日本地球惑星科学連合2019年大会

講演情報

[J] ポスター発表

セッション記号 S (固体地球科学) » S-MP 岩石学・鉱物学

[S-MP32] 変形岩・変成岩とテクトニクス

2019年5月29日(水) 13:45 〜 15:15 ポスター会場 (幕張メッセ国際展示場 8ホール)

コンビーナ:針金 由美子(産業技術総合研究所)、中村 佳博(国立研究開発法人産業技術総合研究所 地質調査総合センター)

[SMP32-P06] 日高変成帯野塚岳地域における構造地質学的研究 -島弧・島弧接合による新生代大陸地殻の成長・形成過程とそのメカニズム-

*菅野 萌子1豊島 剛志2 (1.新潟大学大学院自然科学研究科、2.新潟大学理学部地質科学科)

キーワード:構造地質学、日高変成帯、テクトニクス

北海道日高変成帯は,白亜紀以降に形成された未成熟島弧の地殻衝上断片とみなされ(小松ほか,1982など),中新世の千島弧と東北日本弧の衝突により形成された日高山脈の大部分を構成する深成岩-変成岩複合岩体で,東から西に向かって順次地殻深部相が分布する単一の地殻衝上断面であるとされてきた.しかし,ジルコン年代の導入(Kemp et al 2007)により,従来1つの地殻衝上断片であるとされてきた日高変成帯は19Maと37Maの2回にわたって形成された2つの地殻断片が重なったものであるとされた(志村ほか,2015).また,日高変成帯の周辺地質体のジルコン年代から,日高変成帯における3ステージの火成活動が予想されている(山崎ほか,2018).これらにより,従来の日高変成帯の形成テクトニクスでは地殻の形成過程が説明できない状態となったため,日高変成帯の形成テクトニクスの再構築が必要となった.

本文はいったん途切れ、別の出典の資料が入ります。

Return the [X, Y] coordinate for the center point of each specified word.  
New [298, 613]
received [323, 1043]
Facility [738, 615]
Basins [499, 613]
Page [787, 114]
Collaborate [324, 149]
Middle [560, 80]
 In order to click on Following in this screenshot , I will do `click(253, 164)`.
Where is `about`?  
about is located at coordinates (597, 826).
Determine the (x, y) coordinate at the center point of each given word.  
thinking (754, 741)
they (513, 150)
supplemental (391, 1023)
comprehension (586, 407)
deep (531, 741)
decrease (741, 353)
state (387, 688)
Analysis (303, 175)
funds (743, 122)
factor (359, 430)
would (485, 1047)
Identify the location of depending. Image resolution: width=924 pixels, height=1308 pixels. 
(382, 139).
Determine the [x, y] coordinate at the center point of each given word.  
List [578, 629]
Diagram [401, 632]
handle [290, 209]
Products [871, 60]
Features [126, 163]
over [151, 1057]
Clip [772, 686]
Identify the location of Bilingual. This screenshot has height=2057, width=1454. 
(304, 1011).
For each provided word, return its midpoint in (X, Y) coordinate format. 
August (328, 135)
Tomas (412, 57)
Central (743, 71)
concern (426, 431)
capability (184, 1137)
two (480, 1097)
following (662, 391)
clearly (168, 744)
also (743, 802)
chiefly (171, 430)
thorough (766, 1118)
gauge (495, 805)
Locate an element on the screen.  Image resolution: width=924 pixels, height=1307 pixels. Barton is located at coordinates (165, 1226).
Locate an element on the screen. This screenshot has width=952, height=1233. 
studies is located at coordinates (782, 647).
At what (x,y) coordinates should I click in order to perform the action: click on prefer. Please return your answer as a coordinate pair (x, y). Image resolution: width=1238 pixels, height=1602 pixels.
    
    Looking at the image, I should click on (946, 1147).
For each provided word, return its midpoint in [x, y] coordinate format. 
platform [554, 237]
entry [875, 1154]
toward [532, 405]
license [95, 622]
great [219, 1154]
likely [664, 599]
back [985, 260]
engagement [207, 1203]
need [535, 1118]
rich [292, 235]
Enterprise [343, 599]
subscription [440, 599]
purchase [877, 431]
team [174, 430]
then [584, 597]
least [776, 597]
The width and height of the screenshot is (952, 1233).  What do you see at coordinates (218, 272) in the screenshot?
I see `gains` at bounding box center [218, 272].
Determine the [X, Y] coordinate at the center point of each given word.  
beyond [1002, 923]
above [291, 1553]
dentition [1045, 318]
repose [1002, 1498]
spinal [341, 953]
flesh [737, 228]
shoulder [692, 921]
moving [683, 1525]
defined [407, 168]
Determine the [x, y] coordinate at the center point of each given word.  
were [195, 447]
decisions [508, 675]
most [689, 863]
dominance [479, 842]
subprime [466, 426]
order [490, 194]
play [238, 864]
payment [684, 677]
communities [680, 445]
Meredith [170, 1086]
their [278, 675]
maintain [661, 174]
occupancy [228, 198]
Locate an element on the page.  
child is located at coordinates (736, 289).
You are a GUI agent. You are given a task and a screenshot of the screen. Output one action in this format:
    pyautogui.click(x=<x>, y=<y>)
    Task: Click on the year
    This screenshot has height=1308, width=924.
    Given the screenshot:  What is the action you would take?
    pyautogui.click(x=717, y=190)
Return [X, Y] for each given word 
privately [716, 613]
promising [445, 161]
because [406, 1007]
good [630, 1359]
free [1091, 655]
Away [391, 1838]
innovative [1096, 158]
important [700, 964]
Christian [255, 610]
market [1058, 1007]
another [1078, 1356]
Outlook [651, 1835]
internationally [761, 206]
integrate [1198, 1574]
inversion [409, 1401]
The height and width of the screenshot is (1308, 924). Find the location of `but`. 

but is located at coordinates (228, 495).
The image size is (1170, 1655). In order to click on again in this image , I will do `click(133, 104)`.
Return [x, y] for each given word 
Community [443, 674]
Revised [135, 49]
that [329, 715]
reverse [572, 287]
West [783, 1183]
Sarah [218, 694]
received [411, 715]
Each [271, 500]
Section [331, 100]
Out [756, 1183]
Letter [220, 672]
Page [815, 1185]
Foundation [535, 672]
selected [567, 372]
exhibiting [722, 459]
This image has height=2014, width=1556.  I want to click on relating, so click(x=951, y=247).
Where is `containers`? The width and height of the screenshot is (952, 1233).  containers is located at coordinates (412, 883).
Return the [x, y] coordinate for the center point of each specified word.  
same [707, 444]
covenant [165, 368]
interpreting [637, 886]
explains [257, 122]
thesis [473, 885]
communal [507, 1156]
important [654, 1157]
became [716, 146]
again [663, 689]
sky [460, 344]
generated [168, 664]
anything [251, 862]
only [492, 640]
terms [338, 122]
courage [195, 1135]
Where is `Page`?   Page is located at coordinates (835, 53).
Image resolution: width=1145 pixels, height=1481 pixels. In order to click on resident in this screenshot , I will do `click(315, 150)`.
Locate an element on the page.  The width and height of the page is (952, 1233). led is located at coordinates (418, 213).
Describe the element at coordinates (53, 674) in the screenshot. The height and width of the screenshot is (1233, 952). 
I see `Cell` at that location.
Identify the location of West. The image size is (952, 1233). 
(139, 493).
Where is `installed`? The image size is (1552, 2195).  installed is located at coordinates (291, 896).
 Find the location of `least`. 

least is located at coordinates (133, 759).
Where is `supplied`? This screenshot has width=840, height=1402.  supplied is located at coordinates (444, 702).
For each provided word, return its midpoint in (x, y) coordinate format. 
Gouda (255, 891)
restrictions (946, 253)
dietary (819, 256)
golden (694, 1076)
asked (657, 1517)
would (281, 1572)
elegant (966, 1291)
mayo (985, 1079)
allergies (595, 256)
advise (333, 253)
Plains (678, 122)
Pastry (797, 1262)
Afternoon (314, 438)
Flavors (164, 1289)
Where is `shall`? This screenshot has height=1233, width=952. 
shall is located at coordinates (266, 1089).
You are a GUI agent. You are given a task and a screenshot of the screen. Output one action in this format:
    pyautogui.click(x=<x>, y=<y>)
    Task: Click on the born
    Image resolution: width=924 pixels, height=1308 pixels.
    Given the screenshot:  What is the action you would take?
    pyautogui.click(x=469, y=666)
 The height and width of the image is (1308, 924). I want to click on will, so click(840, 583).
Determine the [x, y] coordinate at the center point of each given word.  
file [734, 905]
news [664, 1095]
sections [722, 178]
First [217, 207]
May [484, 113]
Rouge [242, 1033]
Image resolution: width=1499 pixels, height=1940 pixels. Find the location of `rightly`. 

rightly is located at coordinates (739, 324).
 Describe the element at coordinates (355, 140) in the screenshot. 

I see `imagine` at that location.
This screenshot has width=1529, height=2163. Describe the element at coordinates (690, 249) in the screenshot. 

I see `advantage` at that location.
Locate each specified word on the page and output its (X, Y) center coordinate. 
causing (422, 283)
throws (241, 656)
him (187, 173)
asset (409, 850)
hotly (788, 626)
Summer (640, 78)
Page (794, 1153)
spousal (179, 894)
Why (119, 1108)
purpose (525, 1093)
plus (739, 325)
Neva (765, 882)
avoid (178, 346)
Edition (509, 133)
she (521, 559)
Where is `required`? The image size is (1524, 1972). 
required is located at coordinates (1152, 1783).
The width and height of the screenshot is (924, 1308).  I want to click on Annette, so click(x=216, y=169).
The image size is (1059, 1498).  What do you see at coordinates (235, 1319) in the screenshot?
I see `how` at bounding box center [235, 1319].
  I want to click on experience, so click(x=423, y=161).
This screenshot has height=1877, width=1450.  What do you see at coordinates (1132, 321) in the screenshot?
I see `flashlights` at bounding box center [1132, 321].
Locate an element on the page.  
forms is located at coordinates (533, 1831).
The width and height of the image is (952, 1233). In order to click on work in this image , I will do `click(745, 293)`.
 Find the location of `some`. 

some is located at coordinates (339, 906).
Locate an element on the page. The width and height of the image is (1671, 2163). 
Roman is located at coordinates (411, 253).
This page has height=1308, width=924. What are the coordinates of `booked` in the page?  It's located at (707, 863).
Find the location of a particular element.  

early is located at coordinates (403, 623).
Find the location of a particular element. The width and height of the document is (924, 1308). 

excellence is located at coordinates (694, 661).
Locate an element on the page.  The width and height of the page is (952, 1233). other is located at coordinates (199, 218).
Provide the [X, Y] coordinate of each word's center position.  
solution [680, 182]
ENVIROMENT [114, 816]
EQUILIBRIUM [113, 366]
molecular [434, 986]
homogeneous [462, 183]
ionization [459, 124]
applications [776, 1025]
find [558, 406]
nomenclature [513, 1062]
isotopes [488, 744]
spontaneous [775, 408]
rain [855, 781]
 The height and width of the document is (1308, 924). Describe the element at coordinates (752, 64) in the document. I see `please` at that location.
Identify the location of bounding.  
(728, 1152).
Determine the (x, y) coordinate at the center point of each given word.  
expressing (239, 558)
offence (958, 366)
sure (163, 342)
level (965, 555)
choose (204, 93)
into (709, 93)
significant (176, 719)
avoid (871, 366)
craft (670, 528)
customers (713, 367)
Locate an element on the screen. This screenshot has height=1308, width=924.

本研究では日高変成帯の主要な変成岩や深成岩類(Sタイプトーナル岩・Iタイプトーナル岩・閃緑岩など)が分布する野塚岳地域のニオベツ川流域において,各種岩石の相互関係(接触関係,上下関係,時間的前後関係など)・形成史を調べ,日高変成帯形成テクトニクスの再構築に向けた基礎的なまとめを行った.

 本地域の岩相のほとんどはNW-SE走向を示し変成帯の伸びの方向と平行であるのに対して,それらの岩相に貫入する閃緑岩(ニオベツ岩体)はN-S走向を示し,そのほかの岩相とは斜交する.閃緑岩周辺ではミグマタイトが形成されており,そのほかの深成岩類中にも変成岩の包有物が確認された.

深成岩類のジルコンU-Pb年代測定の結果,本地域の日高変成帯において約33Ma,約19Maとそれより古いと考えられる約45Maの3つの火成活動が考えられる.測定した深成岩類はいずれもミグマタイトや変成岩の包有物を伴っていることから,3つの火成活動はそれぞれ変成作用を伴っていたことが示唆される.従って,日高変成帯は3ステージの変成作用・深成作用によって形成されたと考えられる.

約19Maの深成岩である閃緑岩の南縁には不均質角閃岩が分布し,部分溶融を伴い激しく褶曲・変形している.変形帯としての不均質角閃岩層が19Ma深成岩・変成岩(ミグマタイト)とそれより古い深成岩・変成岩との境界となっているように見えることから,ニオベツ岩体の貫入が断層に沿って起こった可能性が考えられる.閃緑岩内部の非対称流理構造が正断層センスを示すことから,引張場における貫入が予想される.

日高主衝上断層(HMT)付近の岩相にはマイロナイト化が認められ,右横ずれ~右横ずれ正断層センスを示す.このマイロナイト化は構造解析の結果,3ステージに区分できると考えられる.

今後は変成作用・火成作用・変形作用の関係を明らかにするため,より詳細な変形作用の解析に加え,変成作用や火成作用との関係を明らかにし,日高変成帯の形成テクトニクスの再構築を行う必要がある.